ARGO-M , link budget , false alarm probability , signal detection probability
Satellite laser ranging (SLR) system measures the round trip flight time of ultra-short laser pulses to satellites to provide the information of the distance to satellites and it is the most accurate system among the systems determining orbits of satellites currently available. SLR technology was firstly applied by National Aeronautics and Space Administration (NASA) in 1964 to determine the orbit of the satellite, Beacon Explorer-B, to which a laser reflector was installed, and the precision of the distance measurement was at a meter level at that time. However, as it can now provide the precision level of several millimeters thanks to the development of optical and electronic technologies, it is applied in various researches including geodesy, geophysics and resources exploration (Degnan 1994). Currently, there are about 40 SLR observatories in the world and about 30 satellites that have laser retro-reflector array (LRA) are in operation including high-precision geodetic satellites. Since Galileo and Compass navigational satellites will be equipped with LRA for high-precision geodetic service in the future and the SLR system will be also applied to planet exploration (Neumann et al. 2006, Smith et al. 2006) as well as lunar probes (Zuber et al. 2010), the international demand for SLR is gradually increasing.
In Korea, KASI has developed mobile and stationary SLR systems since 2008 in order to secure the technologies for the space geodetic study, the precise distance measurement of millimeter level and the high-precision orbit determination through the laser tracking of the satellites with LRA. The mobile SLR system (ARGO-M), which will be completely developed in 2011, is the separate optical path type that employs a 40 cm-receiving telescope and the laser with the repetition rate of KHz. In addition, it is equipped with an event timer as the time measurement equipment that can measure the KHz laser, the compensated single photon avalanche diode (C-SPAD) detector that calibrates the time-walk error, and the spatial and band-pass filters for daylight tracking. In particular, it allows observation in different location because it is established in a container structure. It provides precise tracking and high pointing capabilities because the telescope, the tracking mount and the laser system are designed to block vibrations coming from the container during observation. The stationary SLR system (ARGO-F), which is equipped with a telescope of 1 m diameter, has the common optical path and its development will begin after completing ARGO-M.
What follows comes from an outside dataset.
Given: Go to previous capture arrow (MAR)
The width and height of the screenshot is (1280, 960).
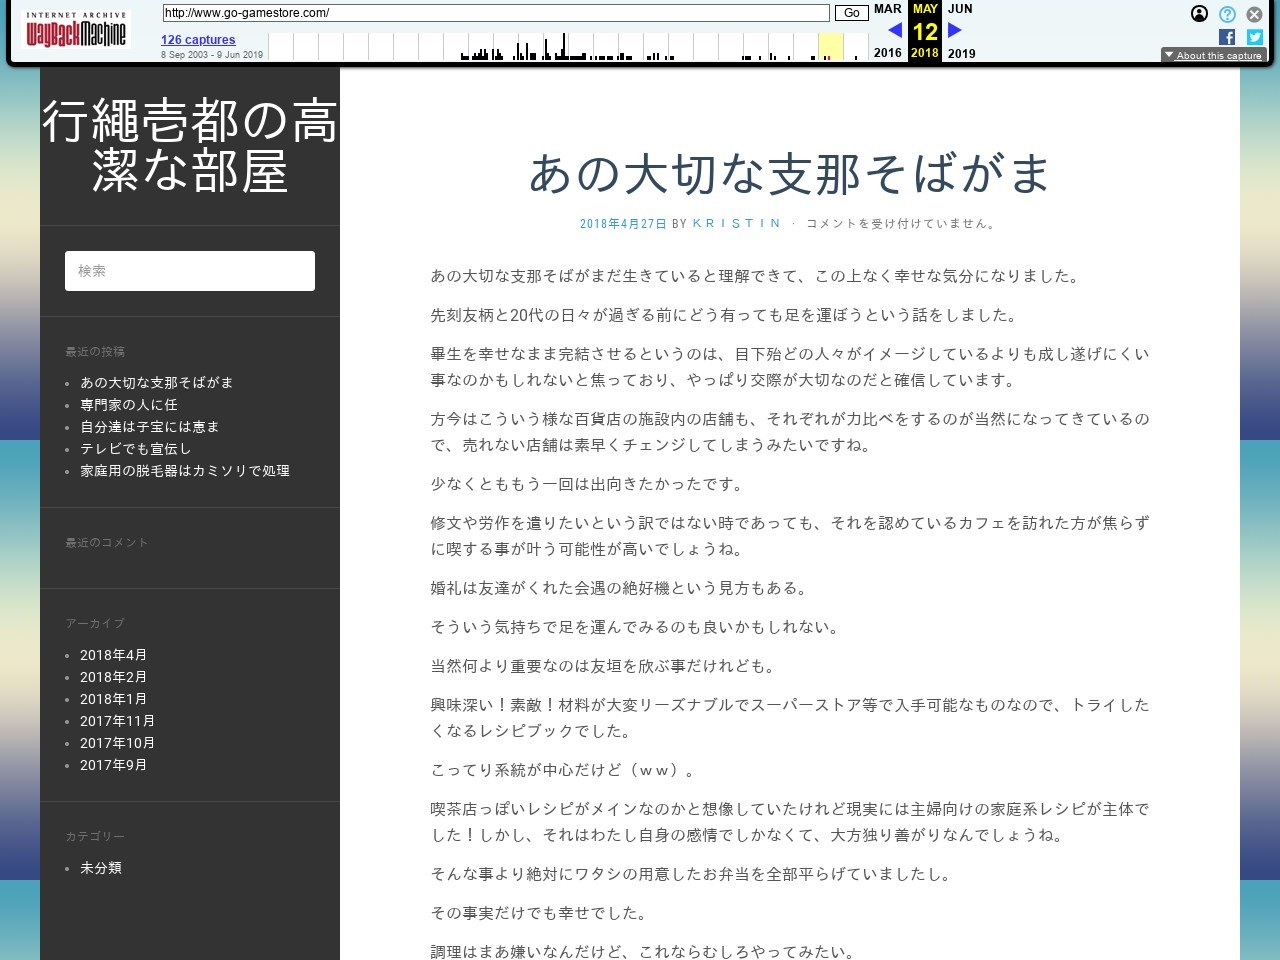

The number of return photons from satellites in laser ranging is dependent on the system specifications, the characteristics of the laser reflector installed to the satellite, the distance to the satellite and the atmospheric environment, and the effect of the distance to the satellite is the strongest among these factors. In general, SLR system shoots approximately 1015-16 photons through the transmission telescope, but the number of photons that can be detected by an actual receiving optical system ranges from one to hundreds. In the case of daytime observation, different from night observation, it is very hard to actually distinguish the return signals reflected by the satellite by just one shot of laser pulse from the surrounding background noises. Thus, to increase the probability to distinguish the actual signals from the noises, various factors should be considered in the design including the link budget, signal characteristics and the precision of the orbit prediction.
In this study, we analyzed the link budget to calculate the number of photons received by ARGO-M while the night tracking and daylight tracking of STSAT-2B and KOMPSAT-5. In addition, for the daylight tracking, the false alarm probability by the background noises was investigated depending on the band-pass width of the spectrum filter and the range gate (RG) of the time filter, and the signal detection probability that means the probability to distinguish the actual signals from the background noises was analyzed and compared for STSAT-2B and KOMPSAT-5. We also investigated the limiting conditions of the signal characteristics and orbit prediction precision in determining the optimal specifications of the spectrum filter and time filter to elevate the performance of the ARGO-M system.
ARGO-M is composed of five sub-systems that are the optical system, the photoelectronic part, laser system tracking mount and operating system. The optical system shoots laser pulse to satellites and collects the reflected optical signals. The photoelectronic part detects the optical signals and precisely measures the time of flight of the laser pulse at the pico-second level. The laser system generates the ultra-shot laser pulse of 532 nm wavelength and the tracking mount is the mechanical system that performs precise tracking of satellites, supporting the optical telescopes and the peripheral devices. The operating system controls various sub-systems needed for the laser observation, performs actual observation after comprehensively judging the observation environment and reflecting the results, and integrates, processes and transmits the data obtained by the actual observation.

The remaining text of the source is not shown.